Beyond chess. In this ancient Chinese game, you and your opponent alternately place lens-shaped stones on unoccupied points (intersections) of the board’s grid of horizontal and vertical lines (tournament size, 19 x 19; casual, 13 x 13; beginner, 9 x 9).
One player uses black stones; one white. Black plays first. If your opponent is a rank novice, let him make up to 13 moves before you begin.
The object is to control more of the board than your opponent. You control an area by walling it in with your stones and by capturing any opposing stones inside your walls.
Line-connected, adjacent stones of the same color form a unit. Your unit can be captured when all its liberties (empty points immediately adjacent) are occupied by your opponent. When your unit’s last liberty is occupied, your opponent removes those captured stones.

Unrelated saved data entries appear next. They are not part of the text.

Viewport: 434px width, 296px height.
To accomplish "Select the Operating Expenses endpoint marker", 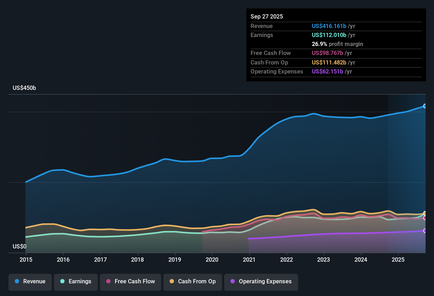I will (425, 231).
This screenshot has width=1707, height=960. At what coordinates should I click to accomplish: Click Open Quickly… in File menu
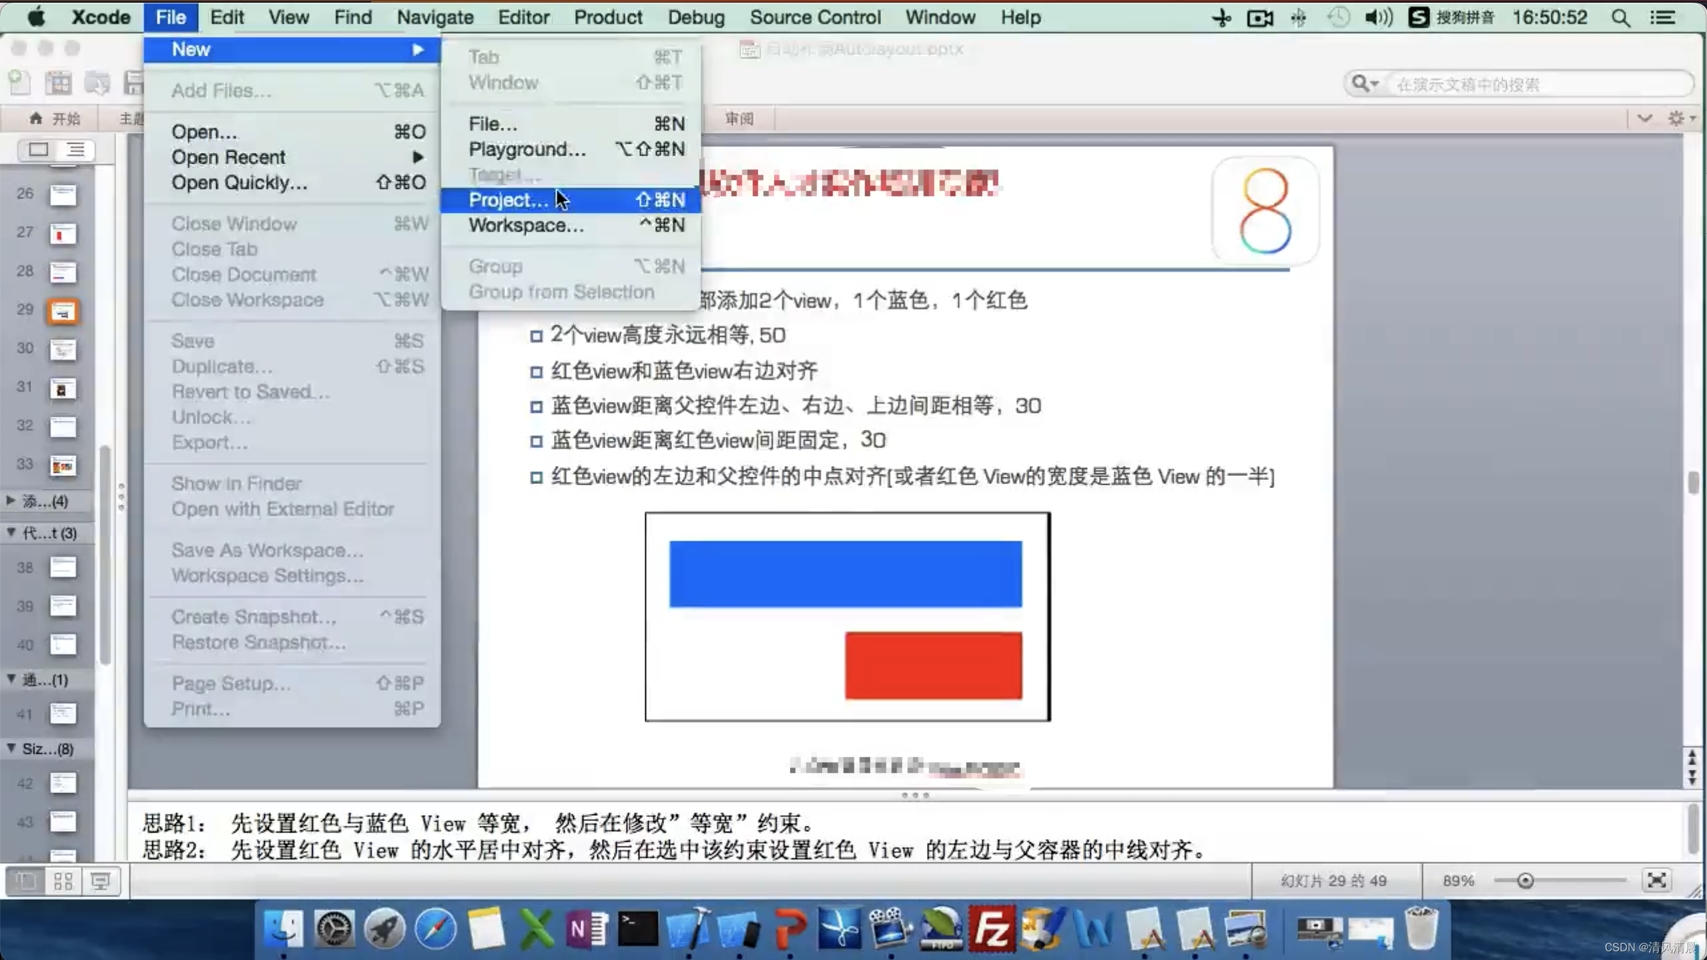pos(239,182)
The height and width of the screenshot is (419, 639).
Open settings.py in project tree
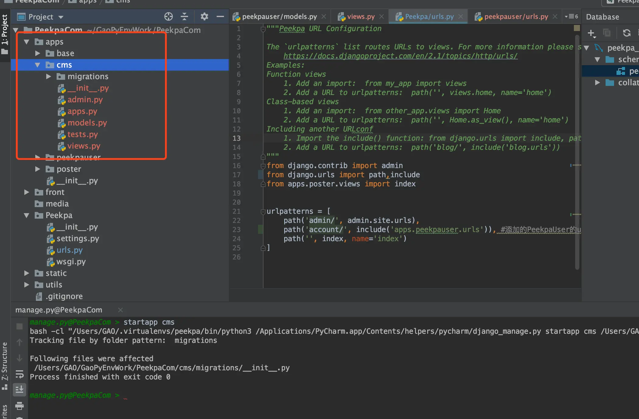coord(78,238)
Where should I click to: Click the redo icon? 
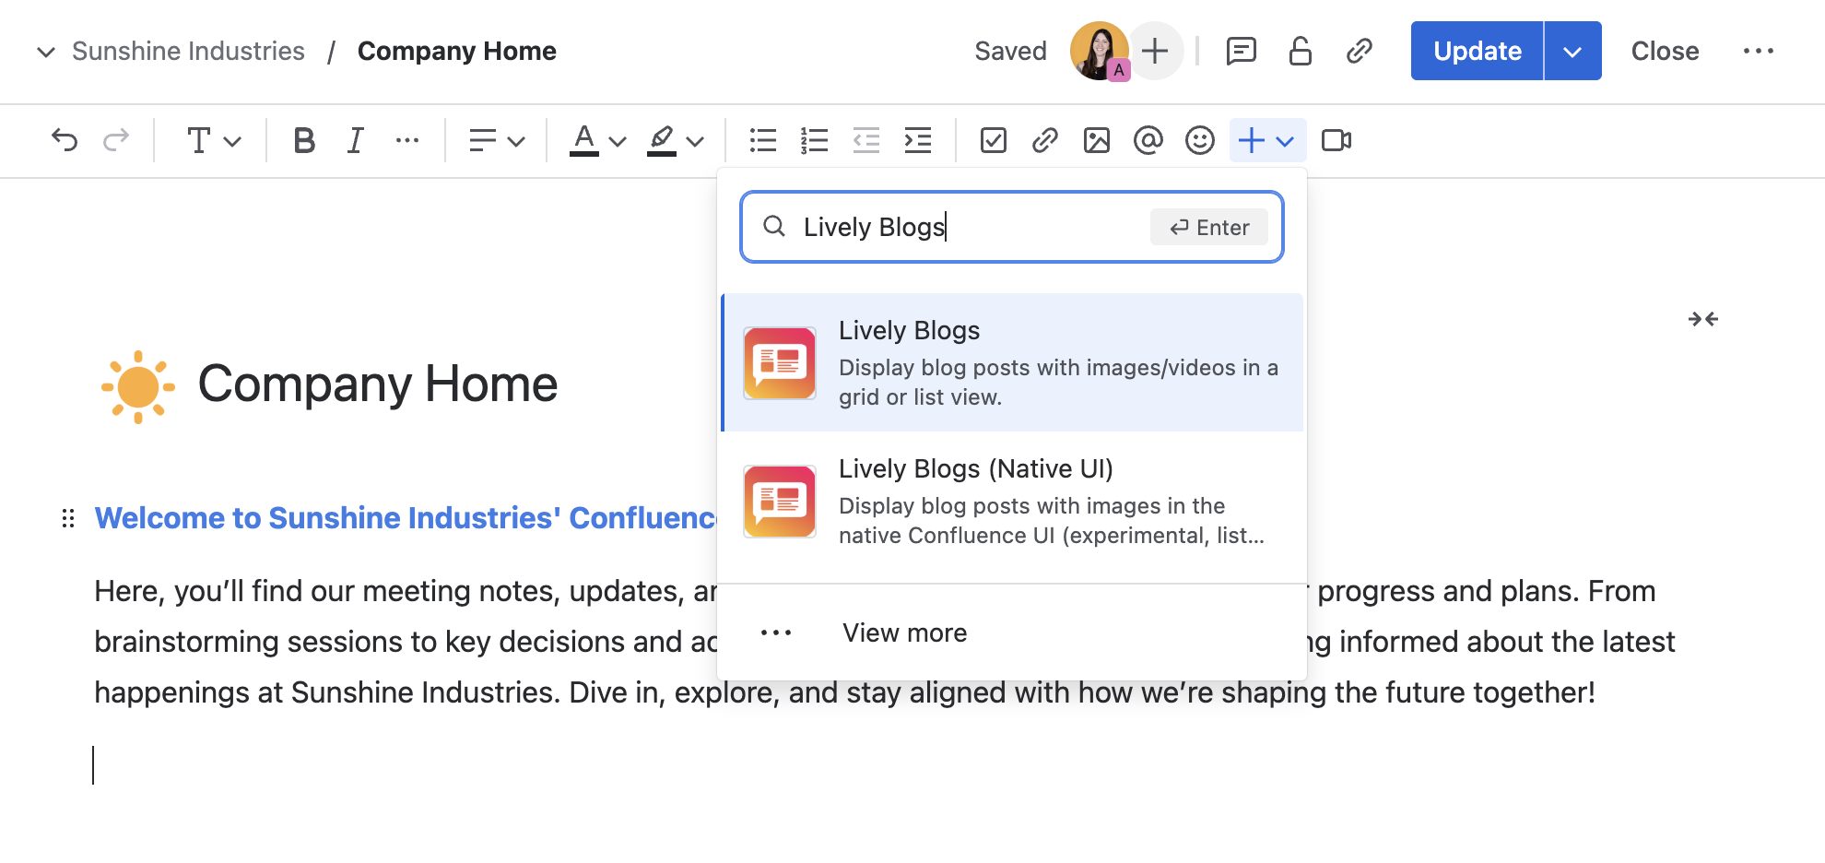point(116,140)
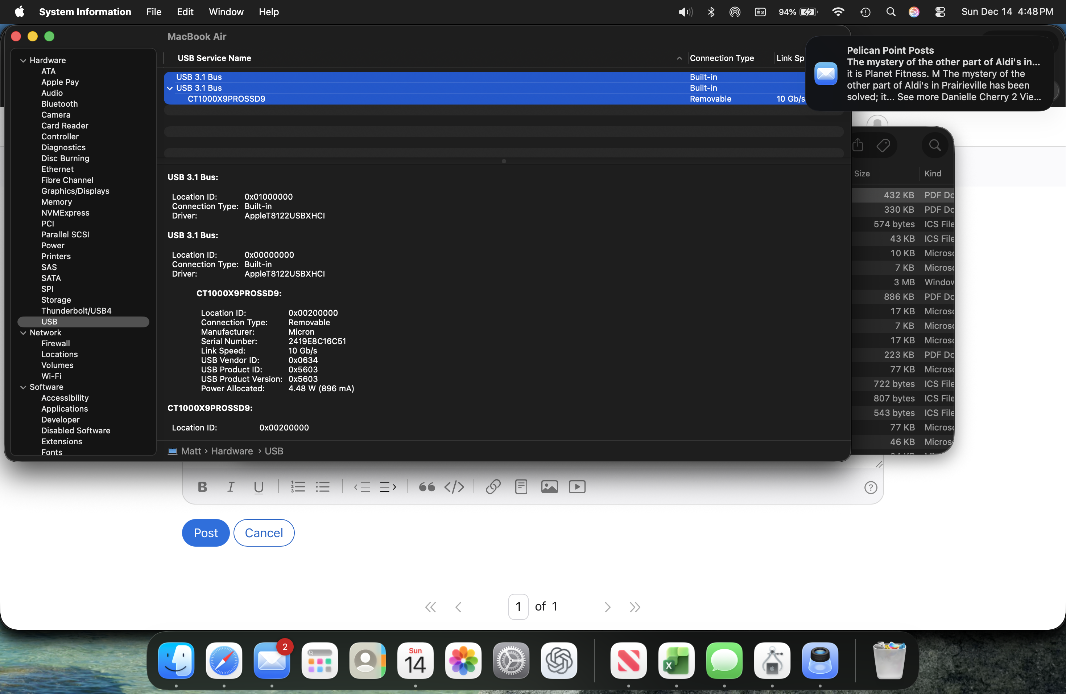Select Thunderbolt/USB4 in the Hardware list
The image size is (1066, 694).
tap(76, 311)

Those empty spaces may then be reoccupied. If you play a stone that captures no opposing stones, hasn’t a liberty, and isn’t part of a unit with a liberty, remove it and any units connected to it (suicide).
To prevent ko (a repetitive situation), you cannot make a play that re-creates a position of all stones on the board that existed earlier in the game. Continue play until you can’t reduce your opponent’s area or expand your own.
Chinese scoring rules: Capture all enemy stones possible. Alternately fill all points that cannot be surrounded by you or your partner. Count 1 point for each intersection you occupy with a stone and 1 point for each empty intersection inside your walls.